Lucha contra las disparidades territoriales: «Es necesario vincular los proyectos locales a las inversiones nacionales», defiende el economista Ali Ghanbouri

Ali Ghanbouri, analista económico (Y. Mannan/Le360).

El 25/08/2026 a las 09h15

VídeoDe conformidad con las orientaciones reales, la nueva generación de programas de desarrollo territorial integrado deberá entrar en su fase operativa a partir de 2027. Una dotación global estimada en cerca de 210.000 millones de dirhams a lo largo de ocho años está prevista para acompañar este proyecto destinado a reducir las disparidades territoriales y mejorar el acceso a los servicios básicos. ¿Serán suficientes estos medios? Análisis con Ali Ghanbouri, economista y presidente del Centro de Prospectiva Económica y Social (CPES).

La cuestión de la gestión y la movilización de la financiación ocupa un lugar central en este nuevo dispositivo. Para Ali Ghanbouri, el ministerio encargado del Presupuesto estará necesariamente llamado a desempeñar un papel importante en su financiación, junto con los demás departamentos implicados y las autoridades territoriales. «Con el futuro gobierno, la persona puede cambiar, pero no la misión», considera.

Sin embargo, la gobernanza establecida para estos programas se estructura en varios niveles. Comités presididos por los gobernadores garantizarán, a nivel de prefecturas y provincias, la elaboración de los programas y el seguimiento de su ejecución. A nivel regional, los walis serán los encargados de consolidar y armonizar los diferentes proyectos. Por último, un comité nacional presidido por el jefe de Gobierno asumirá en particular su validación, la coordinación general del dispositivo y la movilización de los fondos.

Más allá de esta arquitectura institucional, Ali Ghanbouri cuestiona sobre todo la capacidad de esta partida presupuestaria para reducir de forma duradera las brechas de desarrollo entre los territorios. «El debate actual pone de manifiesto el desfase persistente entre las ambiciones del Nuevo Modelo de Desarrollo (NMD) con horizonte 2035 y las profundas disparidades espaciales que marcan al país», señala.

Para el economista, los programas de desarrollo territorial integrado solo podrán surtir pleno efecto si se articulan en torno a políticas sectoriales y grandes inversiones públicas. «La justicia espacial no se logra únicamente con programas territoriales de apoyo, sino que exige una vinculación rigurosa con las grandes inversiones estructurantes del Estado», insiste.

Un reto de especial trascendencia, dado que la generación de riqueza sigue estando fuertemente concentrada desde el punto de vista geográfico. Según los últimos datos disponibles del Alto Comisionado para la Planificación, Casablanca-Settat, Rabat-Salé-Kénitra y Tanger-Tétouan-Alhoceima concentran por sí solas cerca del 60 % del PIB nacional.

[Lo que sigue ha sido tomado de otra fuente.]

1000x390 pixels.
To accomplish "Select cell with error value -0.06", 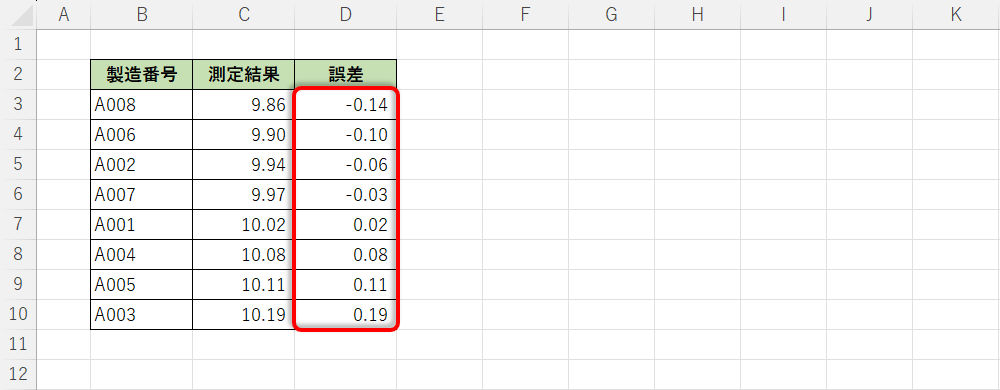I will coord(346,164).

Para Ali Ghanbouri, reducir estas diferencias supone, por tanto, que las inversiones destinadas al desarrollo territorial complementen, y no sustituyan, el esfuerzo global de la inversión pública.

El economista enfatiza también el cambio de método que conlleva esta nueva generación de programas. A una lógica descendente, basada en proyectos diseñados a nivel central y luego aplicados en todo el territorio, debe sucederle ahora un enfoque fundamentado en las necesidades identificadas localmente.

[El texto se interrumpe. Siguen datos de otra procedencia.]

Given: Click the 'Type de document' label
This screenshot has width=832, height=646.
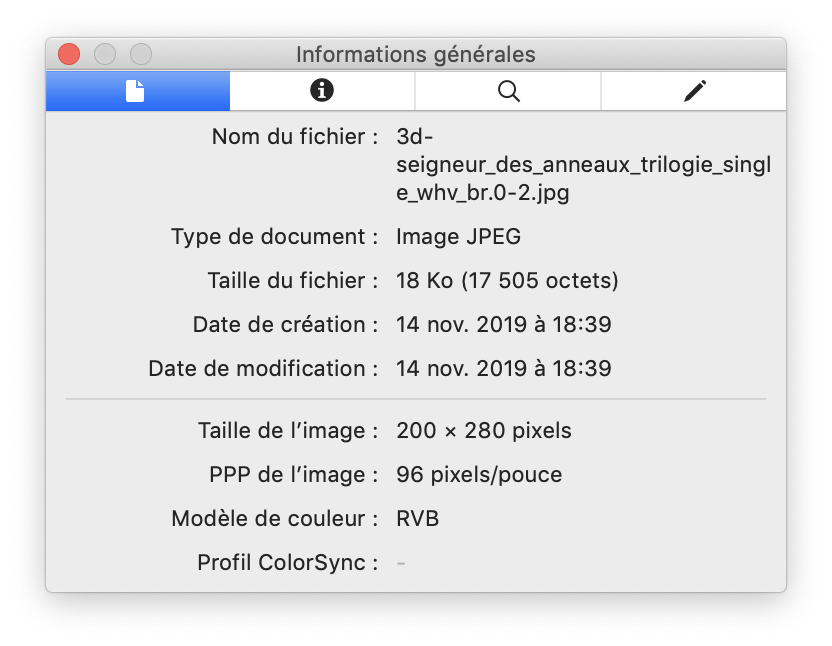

Carreteras, centros escolares, estructuras sanitarias, acceso al agua o infraestructuras básicas: las prioridades deben definirse a partir de los diagnósticos propios de cada territorio y de las expectativas expresadas por las poblaciones.

Sin embargo, esta territorialización de la acción pública no será suficiente, advierte Ali Ghanbouri, si las inversiones de proximidad permanecen desconectadas de los grandes proyectos estructurantes del Estado.

Queda por ver si los 210.000 millones de dirhams previstos a lo largo de ocho años bastarán para reducir de forma concreta las brechas de desarrollo entre las regiones. Para Ali Ghanbouri, estos programas solo podrán alcanzar sus objetivos si van acompañados por las inversiones del Estado y coordinados con los grandes proyectos de infraestructuras.